NBA owners such as the Maloofs do not open their books to the public, so their finances cannot be known for certain. But we know the Kings have had one of the lowest payrolls in the NBA for years.
They have hired coaches Eric Musselman, Reggie Theus, Kenny Natt and Paul Westphal who are long shots to ever be head coaches in the NBA again.
The Maloofs have lost control of the Palms Casino in Las Vegas and sold their family beer distributorship, once the bedrock of their family fortune.
The Kings owe the city of Sacramento nearly $70 million. We know the Maloffs have borrowed from the NBA, perhaps heavily.
In the past, when the Kings quarreled with regional leaders over failed plans to build an arena, talk surrounding the Kings owners got personal.
But people have moved on, the Maloofs are back in their courtside seats, it's not personal anymore.
When we speculate whether the Maloofs have the financial resources to field a winning team again and people in Sacramento do so every day the context is strictly business.
It's not unfair to wonder if the Maloofs will be the owners of the Kings two years from now, though everyone knows they don't want to sell the Kings.
For team owner and parking attendant alike, what is desired in life and what is possible are often at odds.
Last year, the Maloofs seemed poised to move the team to Anaheim in a deal anchored by a $75 million loan that would have been paid to them.

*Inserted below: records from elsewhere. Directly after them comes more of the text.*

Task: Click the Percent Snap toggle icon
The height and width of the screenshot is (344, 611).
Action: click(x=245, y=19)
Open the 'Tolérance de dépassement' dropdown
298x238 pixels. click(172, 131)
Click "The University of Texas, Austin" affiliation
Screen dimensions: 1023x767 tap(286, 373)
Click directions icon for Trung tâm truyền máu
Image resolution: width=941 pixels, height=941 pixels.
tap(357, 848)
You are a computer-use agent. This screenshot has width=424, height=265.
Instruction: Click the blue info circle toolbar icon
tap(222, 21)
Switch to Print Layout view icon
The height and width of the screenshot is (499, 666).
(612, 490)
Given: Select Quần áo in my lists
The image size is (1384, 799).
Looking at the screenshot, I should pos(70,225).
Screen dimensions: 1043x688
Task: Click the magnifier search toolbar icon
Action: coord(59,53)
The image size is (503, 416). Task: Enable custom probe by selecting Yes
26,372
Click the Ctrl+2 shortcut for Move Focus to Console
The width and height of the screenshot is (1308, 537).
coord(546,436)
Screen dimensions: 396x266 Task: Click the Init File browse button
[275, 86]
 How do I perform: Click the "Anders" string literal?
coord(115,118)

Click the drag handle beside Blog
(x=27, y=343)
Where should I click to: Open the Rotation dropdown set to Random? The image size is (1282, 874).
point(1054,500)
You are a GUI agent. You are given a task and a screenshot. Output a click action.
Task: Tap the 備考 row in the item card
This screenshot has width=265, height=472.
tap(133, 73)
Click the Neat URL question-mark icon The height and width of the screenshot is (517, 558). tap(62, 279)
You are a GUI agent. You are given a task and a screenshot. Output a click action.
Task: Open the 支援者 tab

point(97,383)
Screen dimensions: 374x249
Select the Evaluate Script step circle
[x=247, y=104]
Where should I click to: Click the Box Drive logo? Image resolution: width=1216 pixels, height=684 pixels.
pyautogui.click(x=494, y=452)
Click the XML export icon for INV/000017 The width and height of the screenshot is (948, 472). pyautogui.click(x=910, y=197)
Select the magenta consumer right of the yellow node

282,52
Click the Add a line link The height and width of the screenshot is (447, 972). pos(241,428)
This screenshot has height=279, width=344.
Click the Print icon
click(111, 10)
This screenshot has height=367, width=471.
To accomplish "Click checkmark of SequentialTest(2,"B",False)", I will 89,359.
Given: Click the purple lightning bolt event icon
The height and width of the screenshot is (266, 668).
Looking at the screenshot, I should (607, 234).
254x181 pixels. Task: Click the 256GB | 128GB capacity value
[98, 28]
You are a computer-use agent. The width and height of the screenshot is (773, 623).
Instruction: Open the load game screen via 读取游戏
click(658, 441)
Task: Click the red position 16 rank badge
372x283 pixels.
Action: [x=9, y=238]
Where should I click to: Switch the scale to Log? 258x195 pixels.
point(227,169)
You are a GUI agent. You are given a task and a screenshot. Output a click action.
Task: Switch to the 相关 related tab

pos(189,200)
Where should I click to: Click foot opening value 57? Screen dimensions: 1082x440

In Anaheim, the Kings would have been secondary tenants to the Anaheim Ducks of the National Hockey League and the Maloofs in a secondary role to Ducks owner Henry Samueli.
That didn't paint a picture of financial strength.
We also know that in ongoing arena discussions with Sacramento, it's the NBA and not the Kings doing the talking.
All of this takes on greater significance as the city seems poised to commit hundreds of millions of dollars to a downtown arena built to house the Kings as anchor tenants.
Current estimates call for an arena in the downtown railyard to cost just over $400 million. The city may be able to raise $200 million in parking revenues to fund a big piece of the project.
That's a significant commitment for a city of laid-off cops trying to keep its major sports team while boosting its downtown.
Is the NBA going to say that effort is not good enough because the current Kings owners can't help finance the arena? And would a new arena enable the Maloofs to commit more to player salaries, pulling the team out of the league's payroll basement?
For that matter, how would the current loan of nearly $70 million be paid off if the Kings vacated the former Arco Arena?
These issues financial issues are at the root of fan angst over why a young coach like Smart is running the Kings instead of a "name" coach. They are behind criticism of team basketball president Geoff Petrie, who gets ripped on social media sites for assembling undersized and young teams on the skimpiest budget in the NBA.
It's true that NBA stars such as Chris Paul and Tyson Chandler worked deals landing them in Los Angeles and New York, respectively. Meanwhile, the Kings signed Chuck Hayes, a nice player but a backup on elite teams, because he wanted to come to Sacramento when the stars didn't.
You can't blame the Maloofs if NBA stars don't find Sacramento sexy. But another turnoff has to be a team with the lowest payroll that plays in a building named after a bankrupt company.
It's very fair to question whether the trajectory of this franchise can be changed by this ownership group.
It's also fair to say we're going to find out really soon.